--- DATASET ENTRIES Enclosed Below ---
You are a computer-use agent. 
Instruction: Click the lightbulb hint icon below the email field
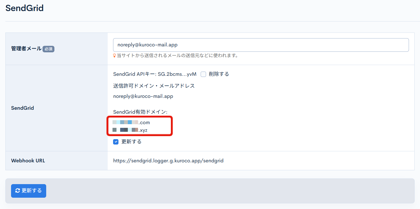click(x=114, y=55)
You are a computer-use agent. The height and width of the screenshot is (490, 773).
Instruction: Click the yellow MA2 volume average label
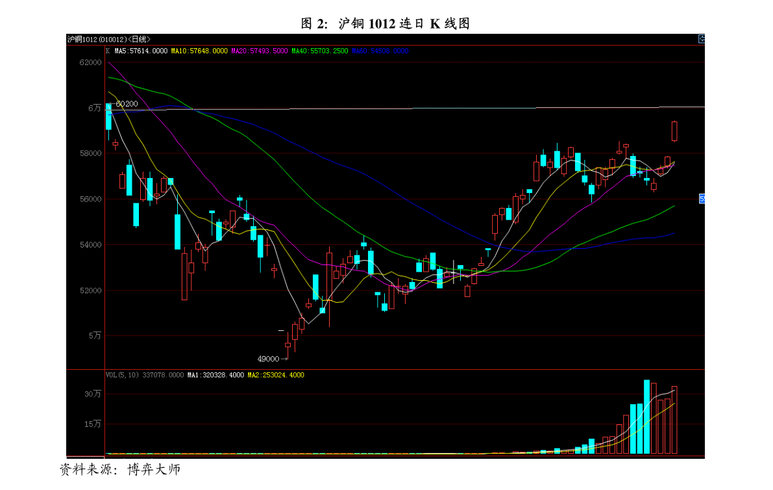tap(276, 375)
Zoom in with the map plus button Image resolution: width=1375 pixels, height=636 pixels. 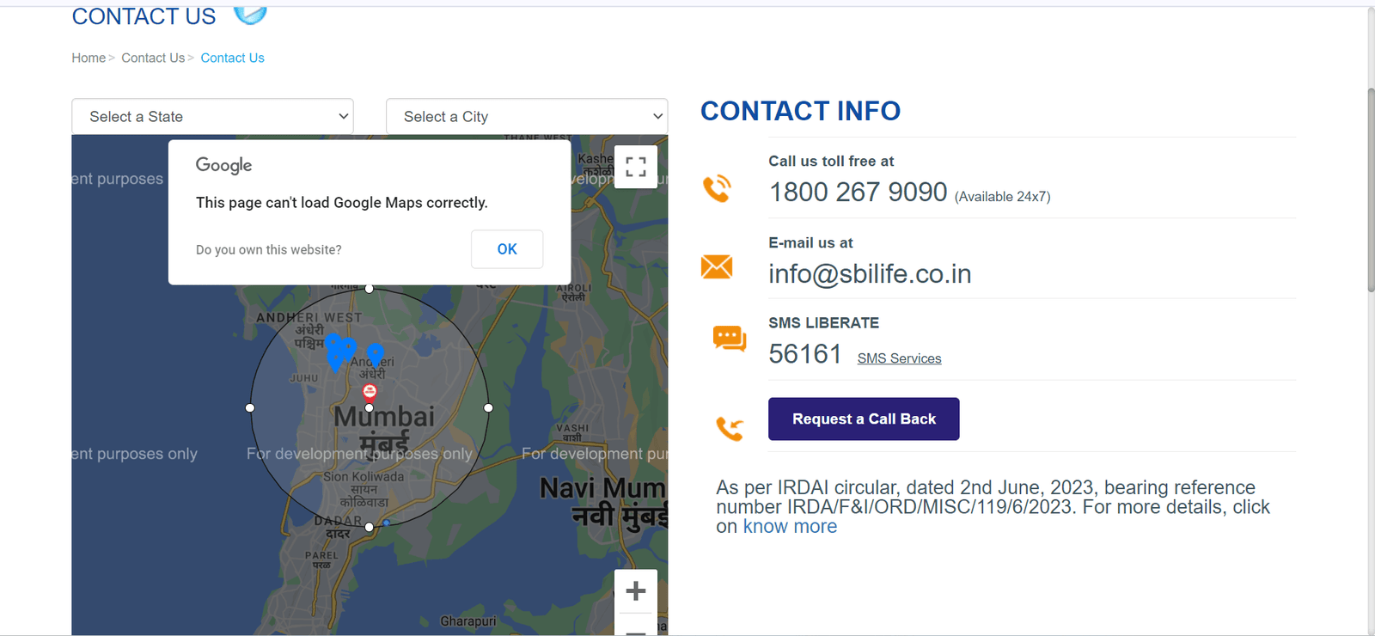point(636,591)
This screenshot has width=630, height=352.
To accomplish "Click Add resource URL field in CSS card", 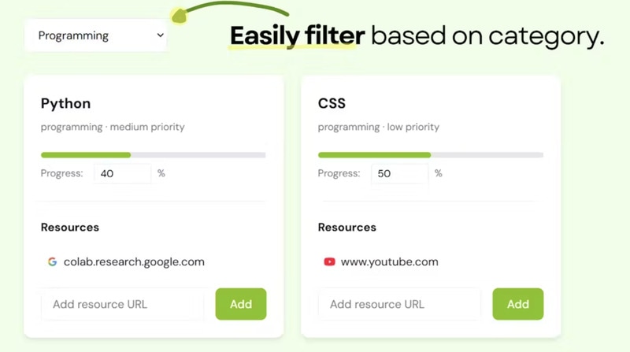I will tap(400, 304).
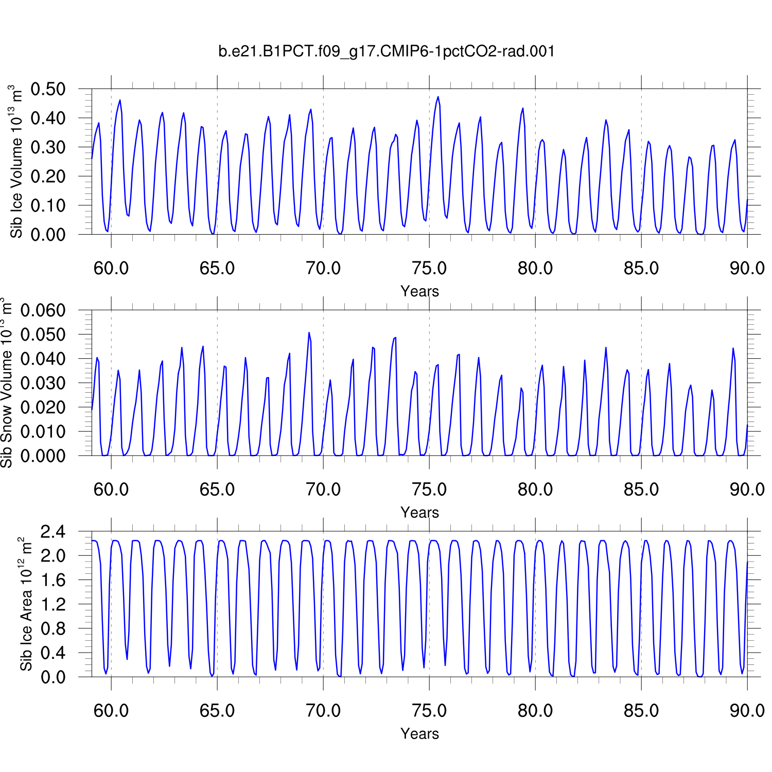Screen dimensions: 772x772
Task: Click the 0.060 tick label on snow volume axis
Action: click(43, 310)
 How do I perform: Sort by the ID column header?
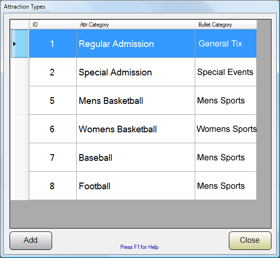coord(53,25)
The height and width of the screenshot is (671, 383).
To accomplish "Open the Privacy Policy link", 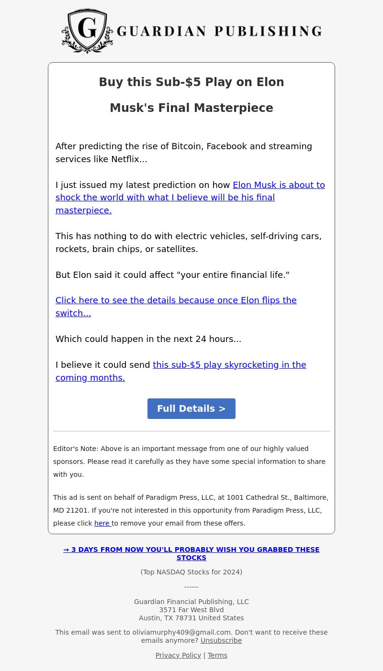I will pos(178,655).
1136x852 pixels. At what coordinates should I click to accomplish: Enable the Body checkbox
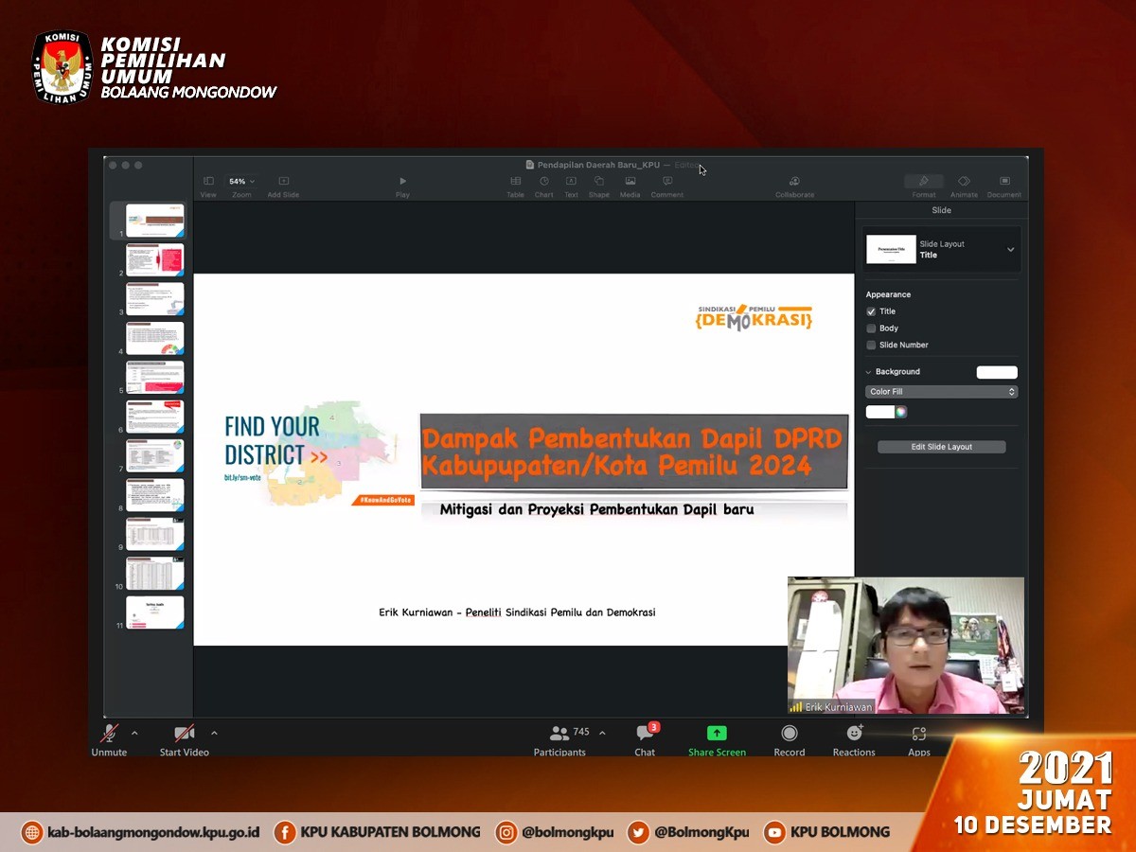point(872,328)
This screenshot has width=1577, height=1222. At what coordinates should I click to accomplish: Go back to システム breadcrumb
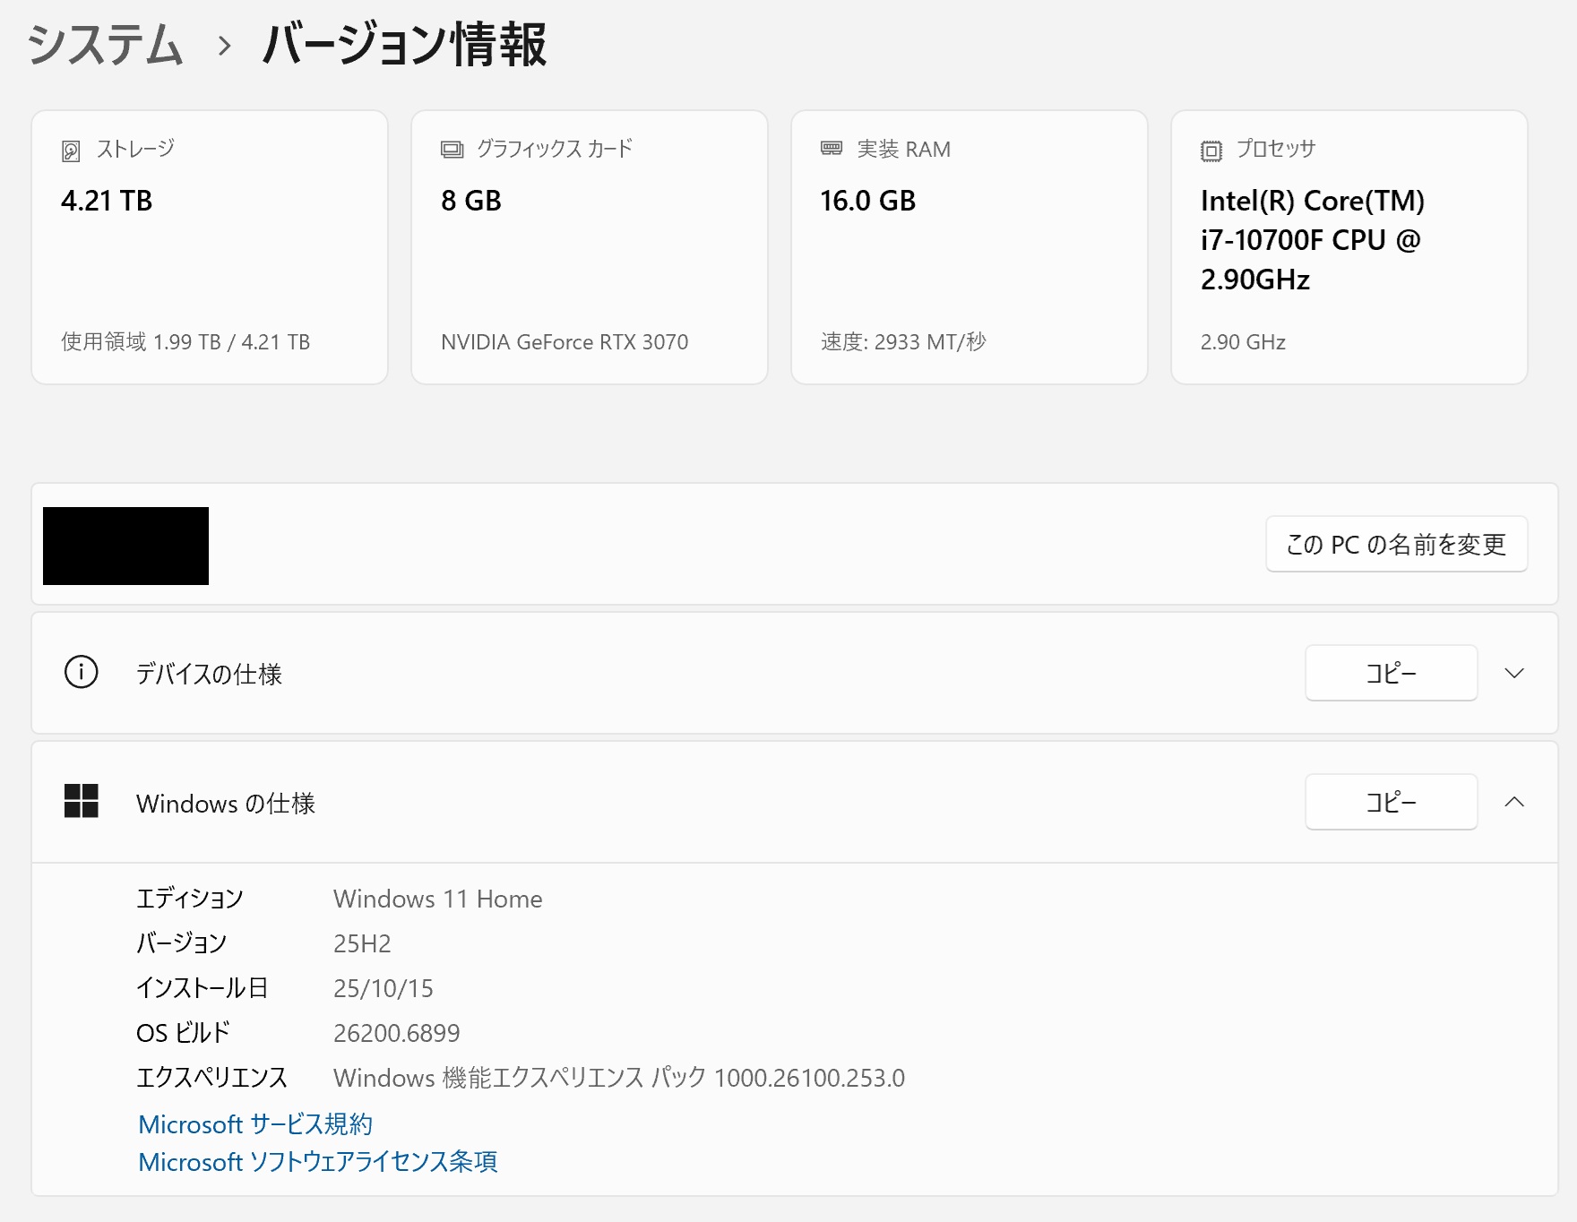coord(106,45)
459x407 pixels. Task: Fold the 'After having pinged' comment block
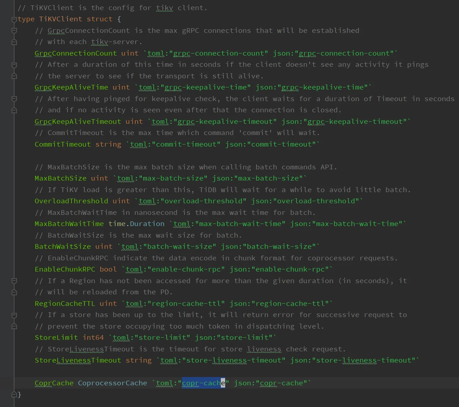click(14, 99)
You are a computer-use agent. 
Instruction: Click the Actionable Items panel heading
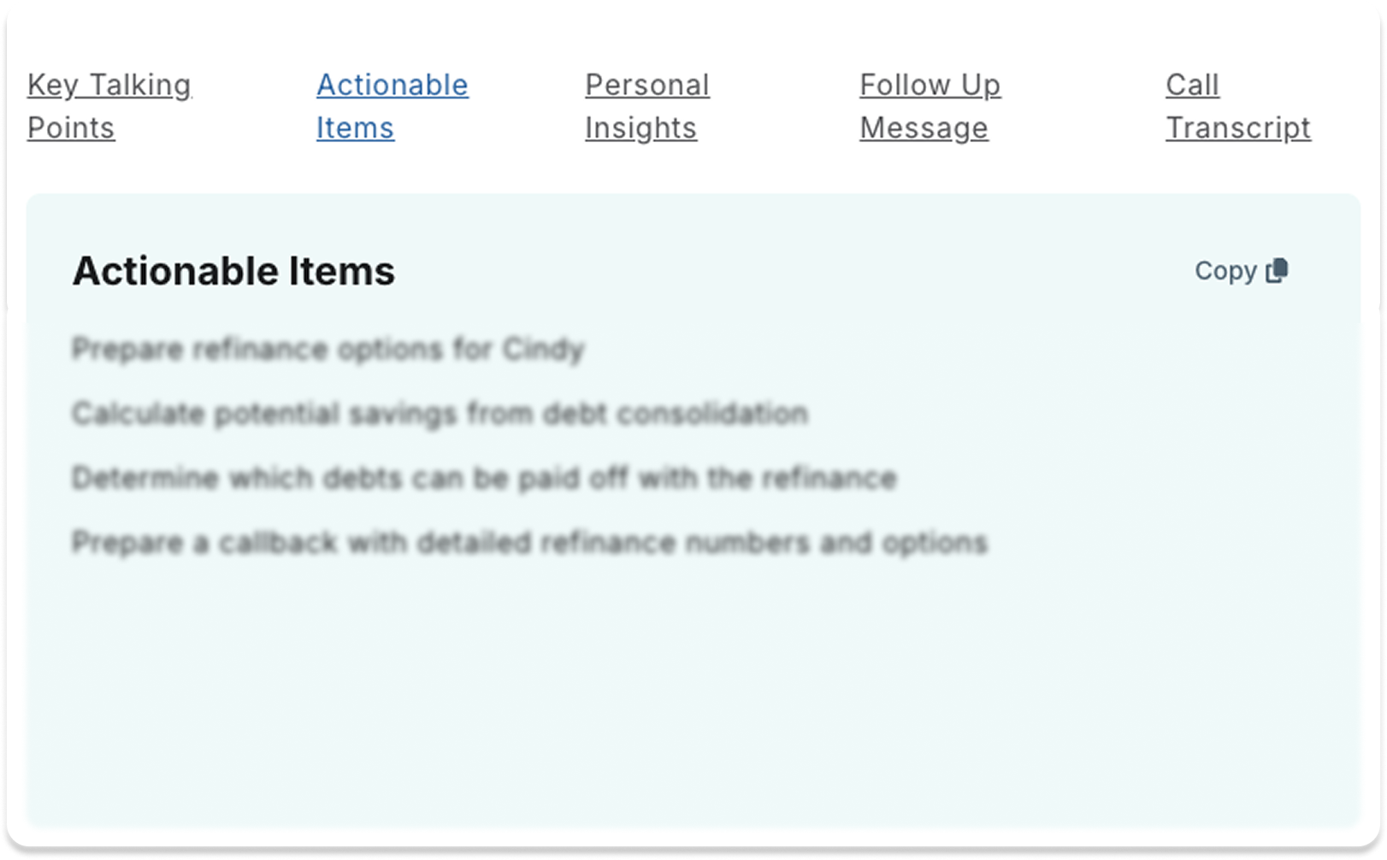(x=233, y=271)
--- End of Enclosed DATASET ENTRIES ---
WORK ORDER —
Beginning at the line that holds "459x407 pixels. Task: Fold" and ending with the last line of the entries, please set down each line exactly, leaving every picture out.

OUTPUT FOR THIS EXERCISE —
459x407 pixels. Task: Fold the 'After having pinged' comment block
click(14, 99)
You are a computer-use agent. 
Instruction: Click the Actionable Items panel heading
(x=233, y=271)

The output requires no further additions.